Fortunately, I can audition the speakers, but another concern is they will light up my room.
Thanks again.
Observe, before you think
Subjectively a wider bandwidth speaker will sound louder playing abroad band signal like music at the same power as a narrower one. How we hear loudness is not the same as how we measure it.
Each time you raise he sensitivity by 3dB, you have increased the loudness produce with a fixed power. If you increase it 10dB, you have had an effect similar to making your amp 10X more powerful.
What makes all this more difficult is that when we use a sound level meter or make a judgment about loudness, we are dealing with a short term average level and we don’t hear peaks as the loudness.
Music may require short term peaks 10, 100 or even 1000 times the average level in order to reproduce the dynamic components so very often a high sensitivity speaker will sound more dynamic than a low efficiency speaker.
We can’t hear very short clipping as a flaw but it does take away from the dynamics (when present).
The loudness wars are a way to get more average level out of a power / loudness limited system, the peaks are squashed, the average level increased and the quiet parts made much louder.
The speaker bandwidth has no effect on the amplifier's ability to deliver power. If the speaker sensitivity/efficiency is the same then the same amp will produce the same sound level in the midrange; a wider bandwidth speaker will just produce more sound level at the frequency extreme(s).

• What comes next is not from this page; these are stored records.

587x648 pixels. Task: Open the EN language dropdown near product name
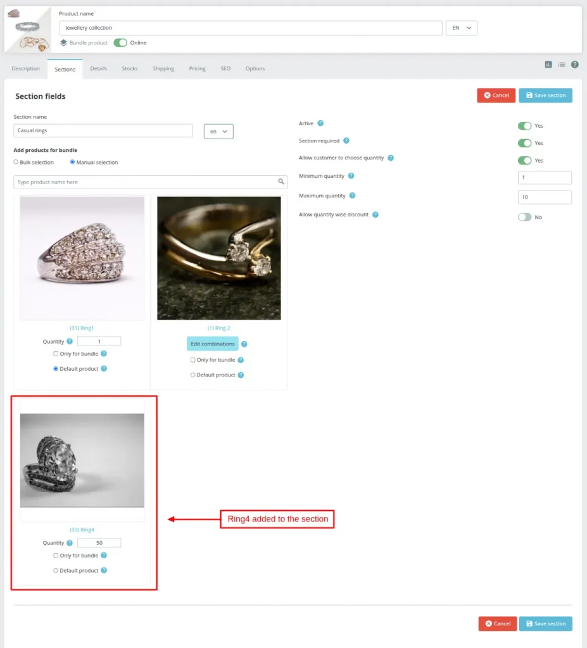pos(461,28)
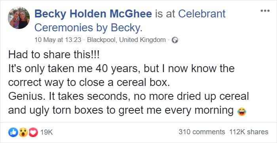Open the 'Ceremonies by Becky.' page link
Image resolution: width=277 pixels, height=143 pixels.
point(88,28)
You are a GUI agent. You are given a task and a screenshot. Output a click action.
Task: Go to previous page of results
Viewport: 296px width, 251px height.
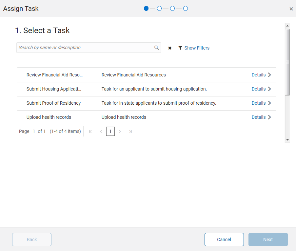click(101, 132)
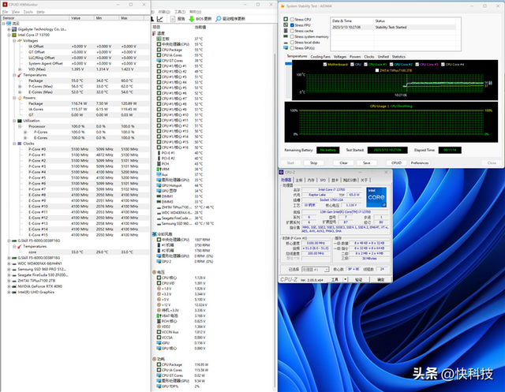
Task: Switch to the Cooling Fans tab
Action: (320, 57)
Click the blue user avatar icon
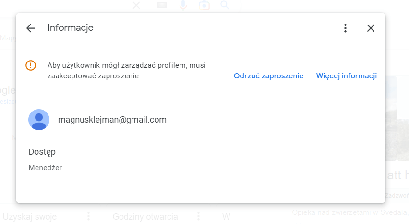This screenshot has height=224, width=409. pos(39,120)
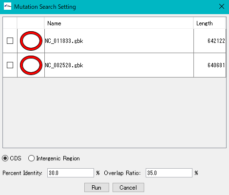Focus the Overlap Ratio input field

[x=169, y=173]

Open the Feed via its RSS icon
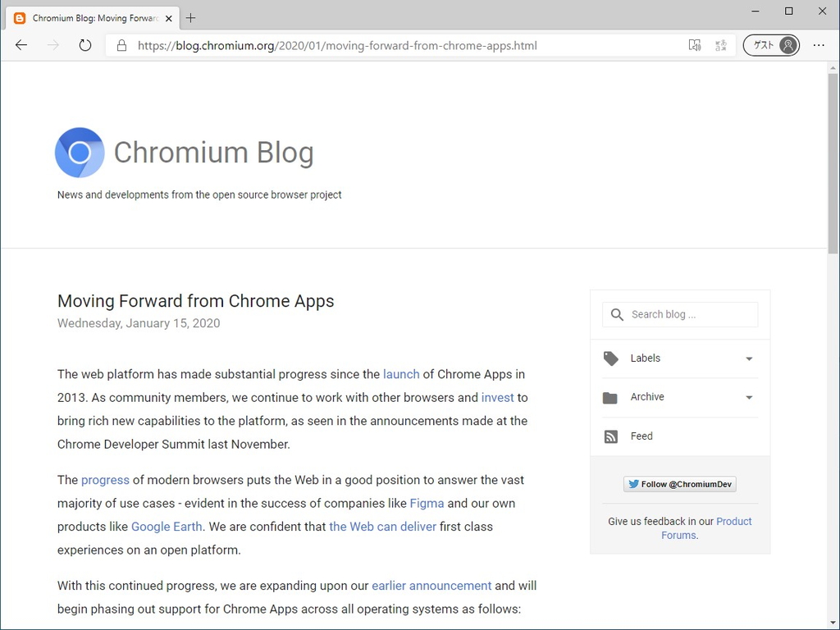[610, 436]
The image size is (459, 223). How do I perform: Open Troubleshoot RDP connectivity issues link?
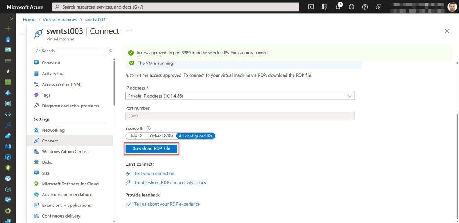170,183
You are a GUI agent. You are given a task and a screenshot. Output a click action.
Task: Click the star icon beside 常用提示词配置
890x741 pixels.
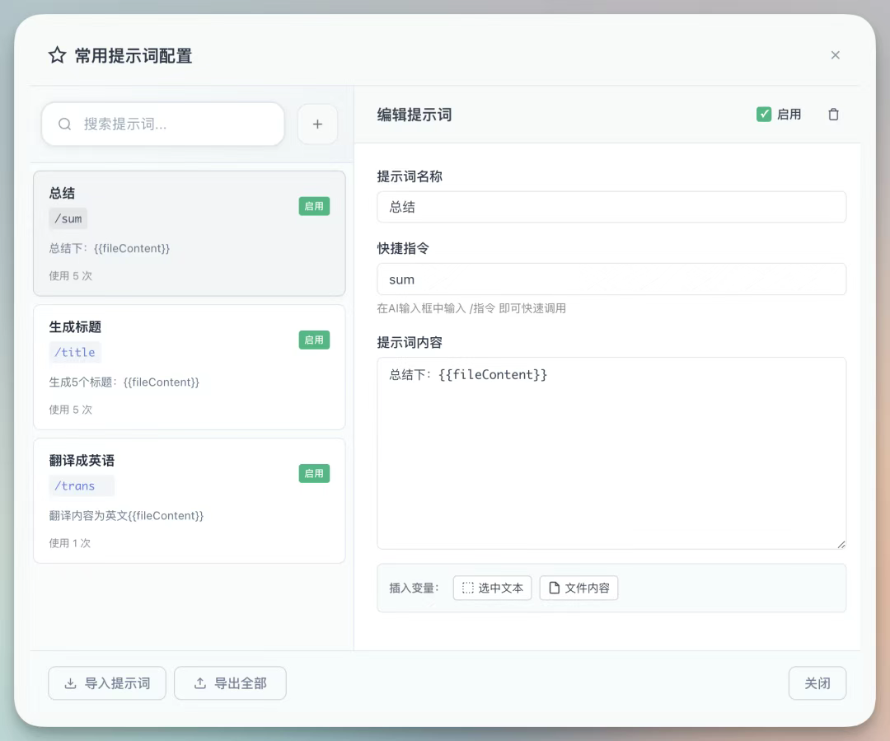pos(57,55)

How does that square with what djk says?
Observe, before you think
It's directly related to the size.
To keep the efficiency the same and increase the low frequency an octave requires an increase in size of 8x.
To keep the bandwidth the same and increase the efficiency by 3dB require the size to increase by 2x.
Efficiency, size, low frequency bandwidth; pick two and the other is fixed.
Help me here. Size of what, measured in what? Power(W)? Driver size(?).
Observe, before you think
But you're mistaking bandwidth as a key driver of amplifier power. The speaker that hits 80Hz only doesn't consume any less power at 20Hz than the one that hits 40Hz (assuming equal sensitivity). It just wastes more power heating the voicecoil and moving the cone for no meaningful output.
You need to pull "bandwidth" out of the equation. Hoffman's iron law, as djk says, efficiency, size, bass, must be balanced, but the speaker with less bass doens't demand less from the amp unless it's highpassed, which is exceedingly rare.
Bass is supposed to sound big. 6.5" is not a woofer size.
The speakers I am looking at have a bigger box by far (and do have more bandwidth as an incidental factor).